May 15, 2013
In the 1960s Roger Sperry and Michael Gazzaniga conducted human neurological studies in California to determine a better understanding regarding the communication of the brain’s hemispheres. Through their research we have learned many things about human brain function. The experiment involved removing the cause of epilepsy in severely affected individuals by severing the corpus callosum nerve fibers thereby separating left hemisphere from right. Many of the daily motions we take for granted using a whole brain would be altered and distorted when the right brain cannot contact the left brain.
Some medical professionals entertained ideas that the brain was better off separated than as one unit, that the cognitive powers were greater with separated function. However, the gain in this respect was severely diminished by the handicap of the right hemisphere and spoken language. The results of the experiments, in my opinion, prove beyond doubt that the brain is a single functioning unit. Thinking of the left and right hemispheres as a system of checks and balances is a good way to understand them- each side specializes in different areas but contains the capability of functioning almost independently on its own. The brain was designed to be joined by the corpus callosum to allow complete functionality.

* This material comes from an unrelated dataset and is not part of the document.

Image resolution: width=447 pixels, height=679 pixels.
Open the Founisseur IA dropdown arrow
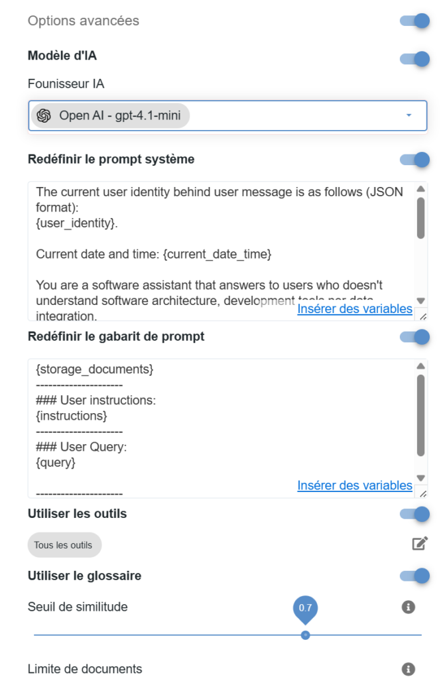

In the French study of 1998 by Hommet and Billiard, which concluded that children born without a corpus callosum still demonstrated joined brain characteristics, the very principles of Sperry and Gazzaniga’s theory were questioned. The brain, perhaps, has other means of communications besides the corpus callosum and better developed those in the cases of the test babies. If true, all ties joining the hemispheres were not severed with removal of only the corpus callosum and the whole experimental research would be altered. The research information, however, would still be very important, especially in the dark world of neuroscience.